> Stated problem 1: Update the stretch of the book review from "John Russon has" through "set of sections.", replacing "Phenomenology" with "Phenomenology of Spirit".
> Stated problem 2: According to the book review, which part of Hegel's work did Werner Marx never get past in his decades of teaching?

> Source extract:

####

Reviewed by John McCumber, University of California, Los Angeles

2005.06.16


No book calls for commentary more than Hegel's Phenomenology of Spirit. Its dark and twisted sentences, 493 pages of them in A. V. Miller's now standard translation, have defeated expounders for generations, and the same failures recur with depressing frequency. Some achieve comprehensibility by leaving Hegel's actual pages behind, as did John Findlay; others remain close to the text, and as incomprehensible as Hegel -- the fate, among others, of Howard Kainz. The sheer number of Hegelian pages also challenges the commentator. Does she attempt a detailed exposition, in which case she will not get very far -- like Werner Marx, who in decades of teaching Hegel never made it beyond the Introduction? Or does she resort to brutal summary, as does Walter Kaufmann?[1]

John Russon has chosen a different, and more promising, path. He seeks to help readers understand the Phenomenology not by beginning from Hegel's passages and then rewording them, but by thinking through some of the basic issues in the Phenomenology in such a way that the reader becomes familiar with them before turning to Hegel's own tortured treatments. Russon also chooses his issues from different places along the pathway of the Phenomenology, so that the whole book is eventually discussed, but always from the perspective of a particular section or set of sections.

####

> Material provided:
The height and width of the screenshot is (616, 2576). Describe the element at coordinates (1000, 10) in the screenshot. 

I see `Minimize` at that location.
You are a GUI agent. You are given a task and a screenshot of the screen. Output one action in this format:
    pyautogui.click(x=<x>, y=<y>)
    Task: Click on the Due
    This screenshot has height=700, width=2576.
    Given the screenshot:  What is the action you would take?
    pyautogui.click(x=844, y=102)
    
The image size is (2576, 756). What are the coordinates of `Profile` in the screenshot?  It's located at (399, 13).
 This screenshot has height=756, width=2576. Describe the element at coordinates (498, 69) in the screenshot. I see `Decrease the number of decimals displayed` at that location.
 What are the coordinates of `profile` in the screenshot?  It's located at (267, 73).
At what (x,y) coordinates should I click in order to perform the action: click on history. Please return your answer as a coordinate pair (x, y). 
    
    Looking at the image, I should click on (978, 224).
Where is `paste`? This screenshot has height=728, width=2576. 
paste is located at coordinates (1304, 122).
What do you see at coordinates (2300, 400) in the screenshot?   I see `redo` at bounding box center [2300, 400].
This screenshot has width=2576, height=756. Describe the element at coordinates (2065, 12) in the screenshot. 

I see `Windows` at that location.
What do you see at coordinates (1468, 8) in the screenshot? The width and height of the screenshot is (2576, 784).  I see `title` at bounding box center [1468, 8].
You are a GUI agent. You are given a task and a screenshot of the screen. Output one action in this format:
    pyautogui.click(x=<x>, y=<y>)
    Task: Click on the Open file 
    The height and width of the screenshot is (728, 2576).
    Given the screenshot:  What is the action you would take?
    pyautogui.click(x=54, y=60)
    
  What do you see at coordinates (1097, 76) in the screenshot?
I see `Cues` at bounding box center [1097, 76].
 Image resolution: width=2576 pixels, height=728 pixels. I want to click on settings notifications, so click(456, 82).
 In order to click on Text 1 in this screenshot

####

> Full response 1:
John Russon has chosen a different, and more promising, path. He seeks to help readers understand the Phenomenology of Spirit not by beginning from Hegel's passages and then rewording them, but by thinking through some of the basic issues in the Phenomenology of Spirit in such a way that the reader becomes familiar with them before turning to Hegel's own tortured treatments. Russon also chooses his issues from different places along the pathway of the Phenomenology of Spirit, so that the whole book is eventually discussed, but always from the perspective of a particular section or set of sections.

> Full response 2: The Introduction.